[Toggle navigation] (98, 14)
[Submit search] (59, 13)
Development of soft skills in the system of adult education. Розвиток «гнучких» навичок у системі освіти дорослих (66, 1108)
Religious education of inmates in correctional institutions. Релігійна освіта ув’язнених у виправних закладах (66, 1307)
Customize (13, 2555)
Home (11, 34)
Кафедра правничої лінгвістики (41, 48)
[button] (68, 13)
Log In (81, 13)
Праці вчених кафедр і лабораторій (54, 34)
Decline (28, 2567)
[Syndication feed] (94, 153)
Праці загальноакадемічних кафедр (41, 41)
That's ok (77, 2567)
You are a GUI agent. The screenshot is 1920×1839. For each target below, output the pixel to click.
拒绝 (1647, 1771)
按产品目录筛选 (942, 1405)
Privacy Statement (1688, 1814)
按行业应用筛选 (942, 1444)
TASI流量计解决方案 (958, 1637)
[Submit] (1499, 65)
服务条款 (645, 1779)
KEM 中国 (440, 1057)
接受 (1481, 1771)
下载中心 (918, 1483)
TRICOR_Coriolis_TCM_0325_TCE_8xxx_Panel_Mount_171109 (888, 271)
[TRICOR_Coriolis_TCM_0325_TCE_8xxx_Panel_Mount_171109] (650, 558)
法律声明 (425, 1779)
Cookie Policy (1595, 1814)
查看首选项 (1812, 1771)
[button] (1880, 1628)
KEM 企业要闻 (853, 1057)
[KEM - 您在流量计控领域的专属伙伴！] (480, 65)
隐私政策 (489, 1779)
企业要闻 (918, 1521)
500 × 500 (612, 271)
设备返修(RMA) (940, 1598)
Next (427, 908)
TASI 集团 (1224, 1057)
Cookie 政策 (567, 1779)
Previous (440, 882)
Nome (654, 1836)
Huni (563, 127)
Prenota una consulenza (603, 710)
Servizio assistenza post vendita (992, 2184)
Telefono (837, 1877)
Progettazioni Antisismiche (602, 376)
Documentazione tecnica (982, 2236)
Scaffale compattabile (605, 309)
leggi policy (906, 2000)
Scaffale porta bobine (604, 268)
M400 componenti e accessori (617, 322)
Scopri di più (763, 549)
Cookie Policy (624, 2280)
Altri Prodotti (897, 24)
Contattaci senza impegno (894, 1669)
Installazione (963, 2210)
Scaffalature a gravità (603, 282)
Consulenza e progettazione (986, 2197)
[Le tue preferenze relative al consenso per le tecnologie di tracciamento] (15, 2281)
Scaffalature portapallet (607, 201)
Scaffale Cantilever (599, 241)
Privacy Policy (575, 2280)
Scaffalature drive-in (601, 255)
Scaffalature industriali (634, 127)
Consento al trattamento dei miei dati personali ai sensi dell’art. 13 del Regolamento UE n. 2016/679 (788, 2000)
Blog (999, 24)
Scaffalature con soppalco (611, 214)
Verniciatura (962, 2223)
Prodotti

++++++++

Counting only lines that contain the string "Праці", say how many appear in the listing above, with the number as the entire reply.

2